Le second tour de l'élection présidentielle a débuté dimanche 21 décembre en Tunisie où près de 5,3 millions d'électeurs sont appelés à départager Béji Caïd Essebsi et Moncef Marzouki. Ce scrutin est la dernière étape de l'instauration d'un régime démocratique en Tunisie, quasiment quatre ans après le renversement de Zine El-Abidine Ben Ali. Au premier tour, le 23 novembre, M. Essebsi a obtenu 39,4 % des suffrages contre 33,4 % pour M. Marzouki, soit moins de 200 000 voix d'écart. La participation avait frôlé les 65 %.
Dans la nuit, l'armée tunisienne a tué un homme et en a arrêté trois autres qui avaient tenté d'attaquer des militaires gardant une école de la région de Kairouan, où était stocké du matériel électoral pour la présidentielle, selon le ministère de la défense. « Un groupe armé a essayé d'attaquer une unité (...). La vigilance des soldats et la rapidité de leur réaction a fait avorter cette opération et entraîné la mort d'un homme arm é d'un fusil de chasse et l'arrestation de trois suspects », a déclaré un porte-parole du ministère.
Essebsi, l'ancien du RCD
Agé de 88 ans, Béji Caïd Essebsi a été ministre d'Habib Bourguiba, qui a pris les rênes du pays en 1957 après l'indépendance négociée avec la France et les a conservées pendant trente ans. Son parti laïque, Nidaa Tounès, est arrivé en tête des élections législatives du mois d'octobre. Ses adversaires l'accusent d'être une figure des régimes autocratiques du passé et voient dans sa candidature le risque d'un retour à l'« hégémonie d'un parti unique ».

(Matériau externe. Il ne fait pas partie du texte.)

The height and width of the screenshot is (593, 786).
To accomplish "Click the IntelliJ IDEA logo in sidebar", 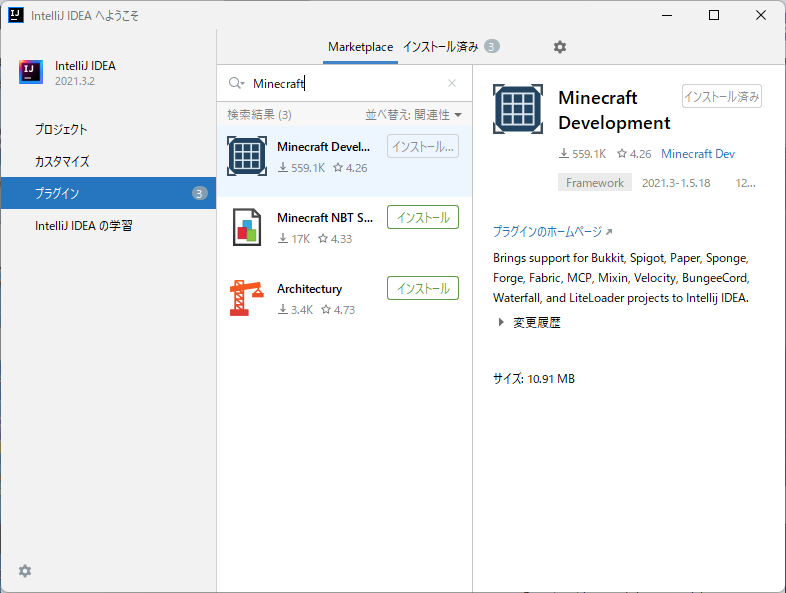I will coord(31,72).
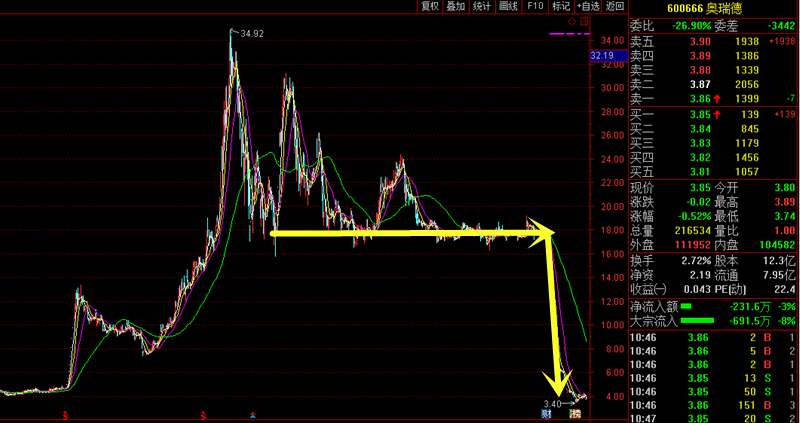Select the 画线 drawing tool

508,6
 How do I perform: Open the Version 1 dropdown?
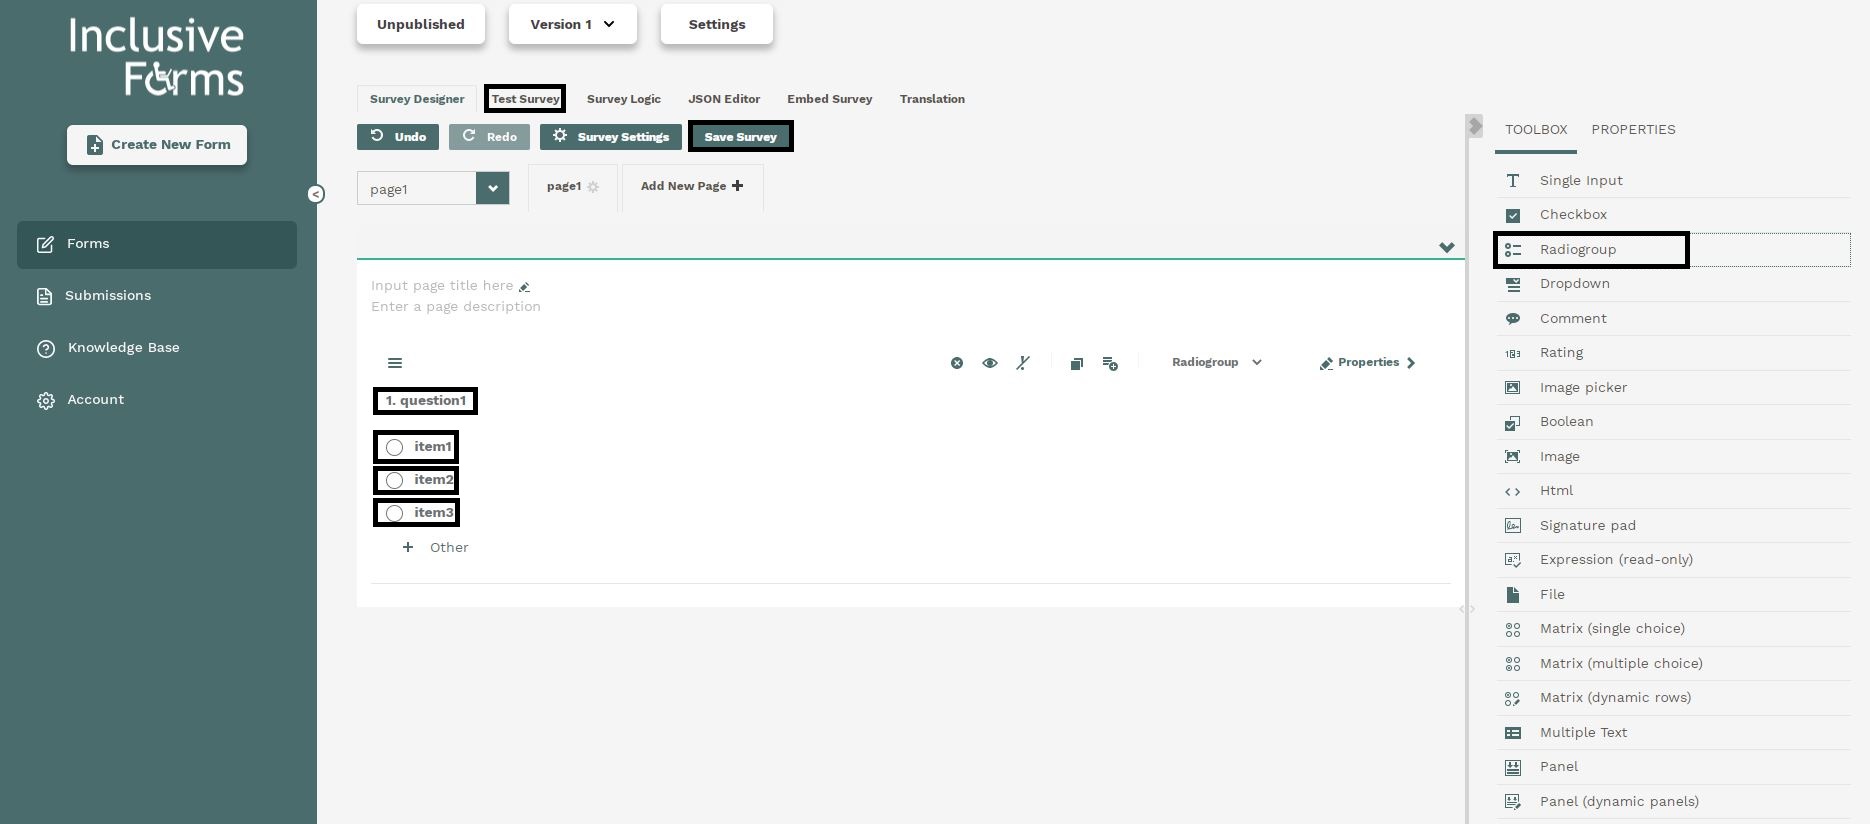click(572, 24)
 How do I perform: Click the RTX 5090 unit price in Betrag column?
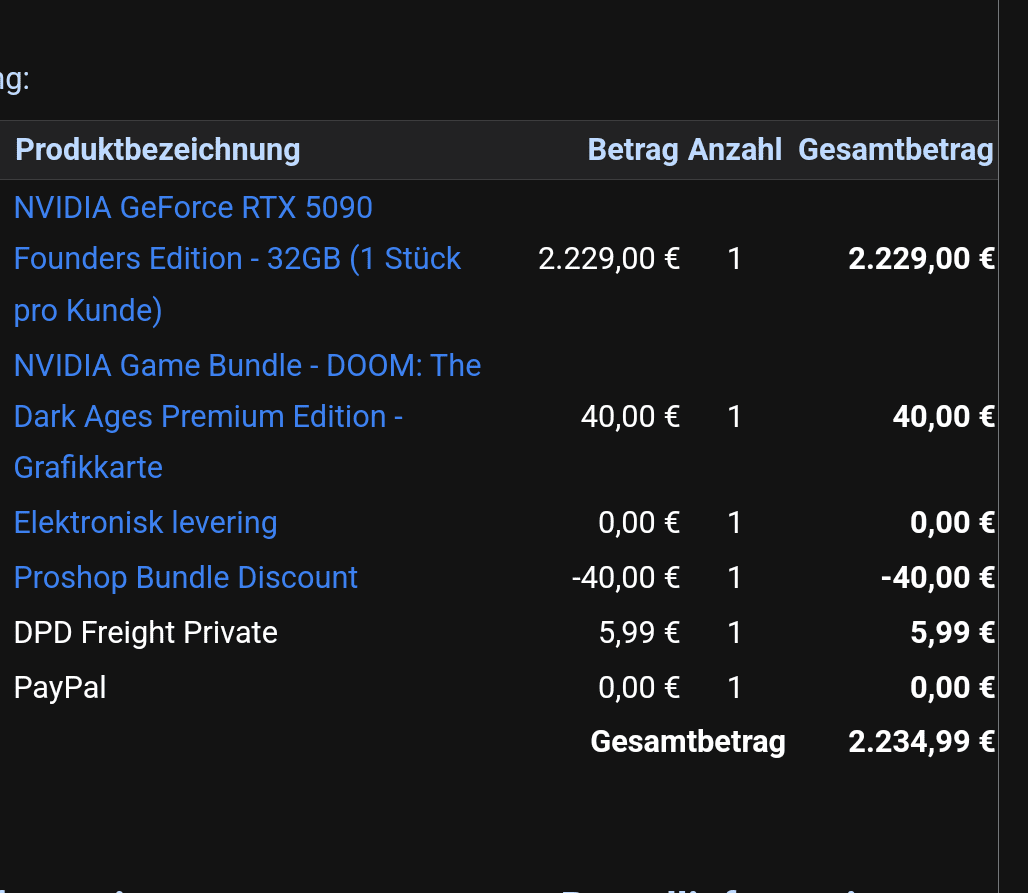pyautogui.click(x=609, y=259)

Il doit surtout gommer le souvenir de son engagement dans le Rassemblement constitutionnel démocratique (RCD) de Ben Ali après le coup d'Etat de novembre 1987 et son passage à la présidence de la Chambre des députés en 1990 et 1991. Après cela, il s'était retiré de la vie politique.

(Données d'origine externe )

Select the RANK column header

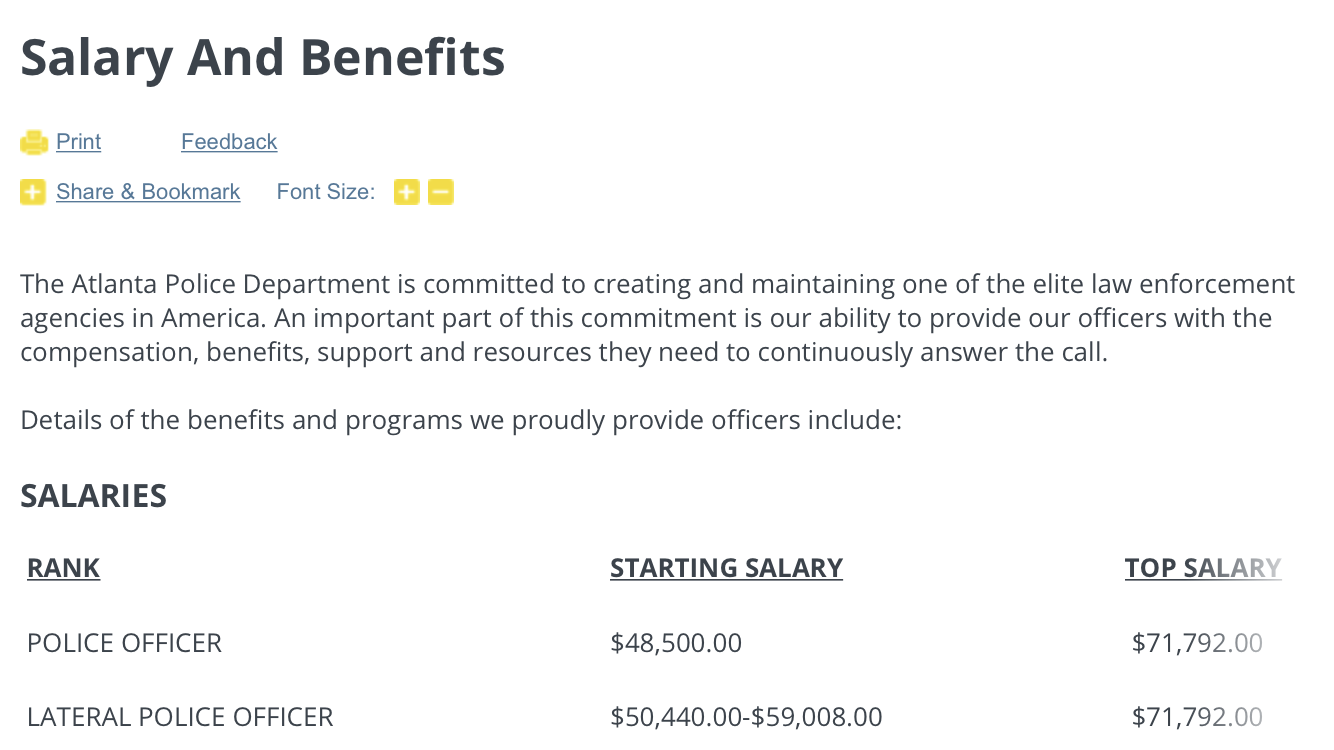(x=64, y=568)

« Essebsi n'est pas un démocrate. Il ne sait pas ce qu'est la démocratie », a affirmé Moncef Marzouki lors de la campagne de l'entre-deux-tours. Mettant en avant son statut d'homme d'Etat expérimenté, M. Essebsi se dit pour sa part le mieux à même de « rendre son prestige » à la Tunisie.
Pas de consigne de vote des islamistes
A l'inverse, M. Marzouki, 69 ans, se voit reprocher son alliance avec les islamistes d'Ennahda qui lui a permis d'être élu président de transition il y a trois ans. Ancien opposant au régime de Ben Ali, exilé plusieurs années en France, il se présente lui comme le protecteur de la « révolution de jasmin » qui a déclenché le cycle des « printemps arabes ».

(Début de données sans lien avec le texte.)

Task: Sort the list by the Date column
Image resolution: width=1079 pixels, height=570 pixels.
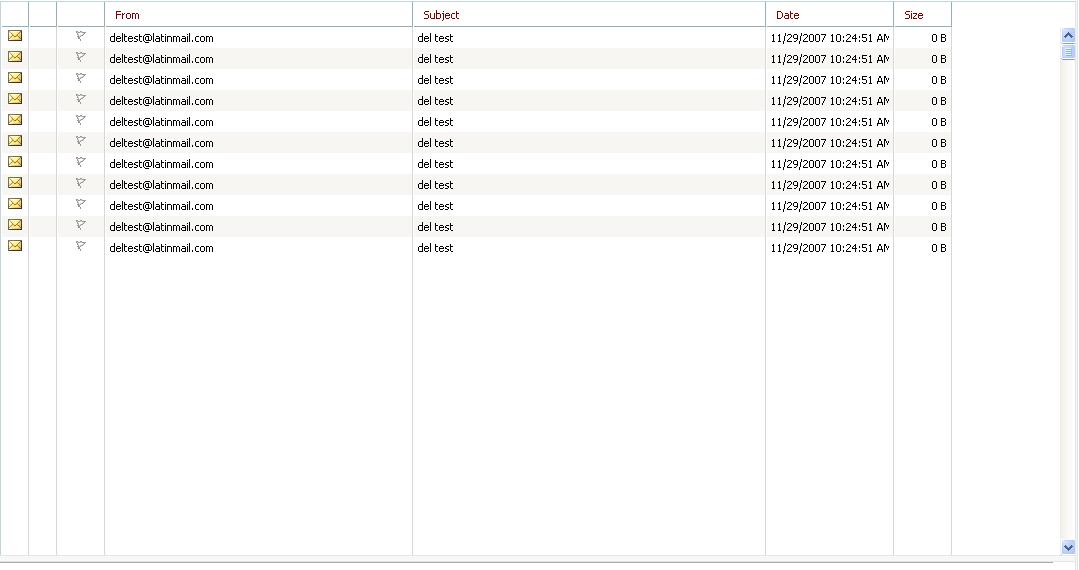Action: 787,15
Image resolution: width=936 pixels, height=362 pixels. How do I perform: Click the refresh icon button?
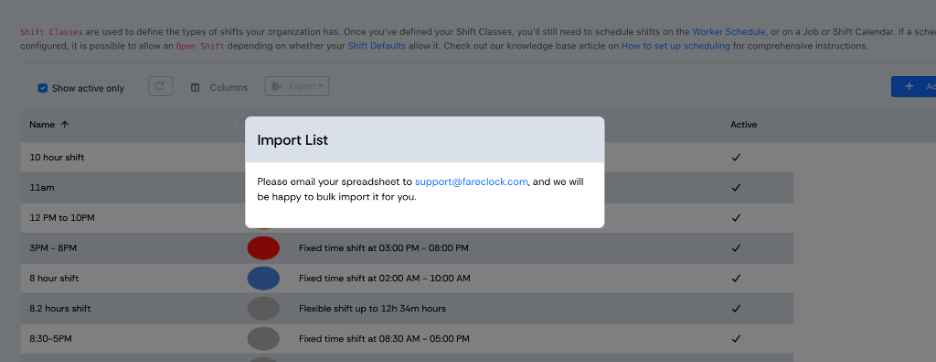(x=160, y=87)
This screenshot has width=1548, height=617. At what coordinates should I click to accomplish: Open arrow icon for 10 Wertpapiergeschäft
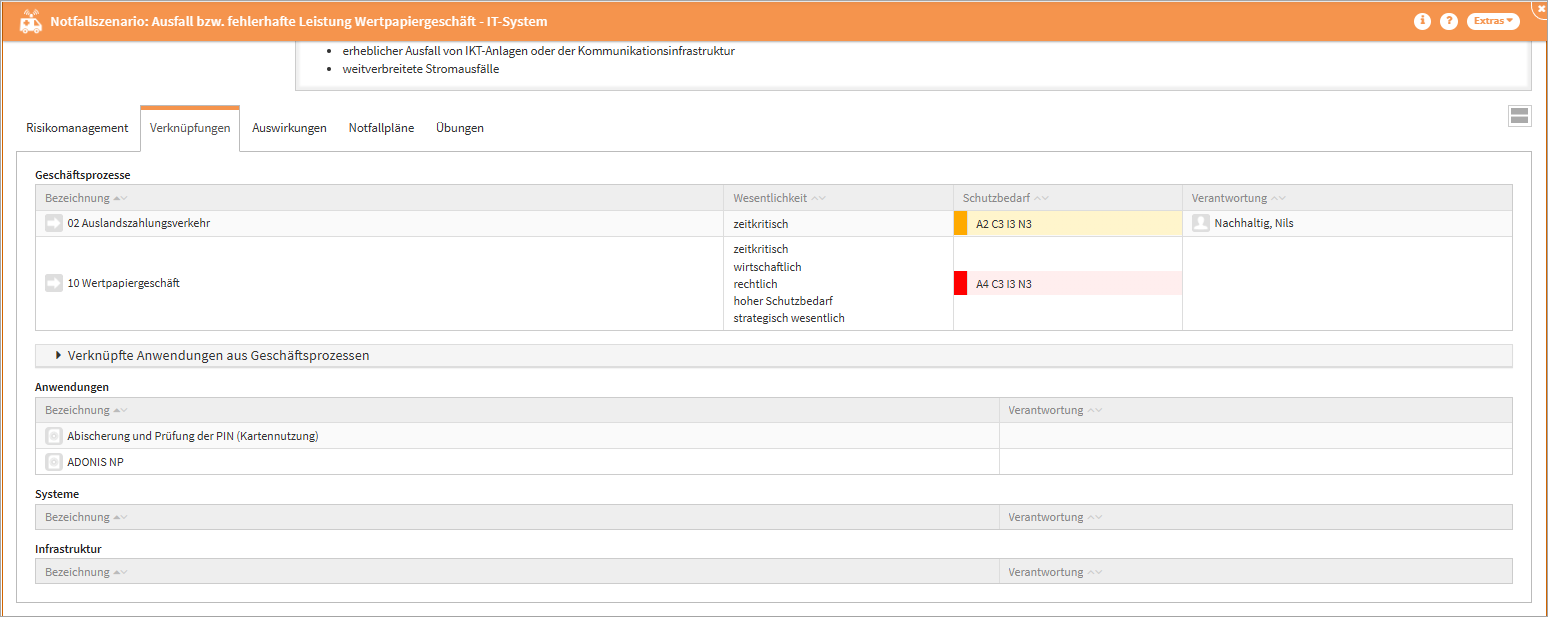coord(54,284)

Le parti Ennahda, deuxième des législatives, avait choisi de ne pas présenter de candidat à la présidentielle et n'a donné aucune consigne de vote, mais le camp Essebsi affirme que Moncef Marzouki a fait le plein des voix islamistes.
Depuis sa révolution de 2011, la Tunisie s'est toutefois distinguée par son souci du compromis, contrairement à la Libye ou à l'Egypte, où le renversement de dirigeants autocratiques a ouvert des périodes de confrontations violentes et de chaos.
Lire (édition abonnés) : En Tunisie, une élection à l’ombre de la révolution
Avant l'élection du Parlement en octobre, la Tunisie s'est dotée en janvier d'une nouvelle constitution garantissant notamment la liberté de culte et l'égalité des sexes. Ce texte a été salué par les pays occidentaux comme un modèle pour l'instauration d'un régime démocratique et respectueux des droits de l'homme. Il n'accorde que des pouvoirs limités au chef de l'Etat, notamment dans les domaines de la défense et des affaires étrangères. Le cœur du futur pouvoir devrait se trouver au Parlement.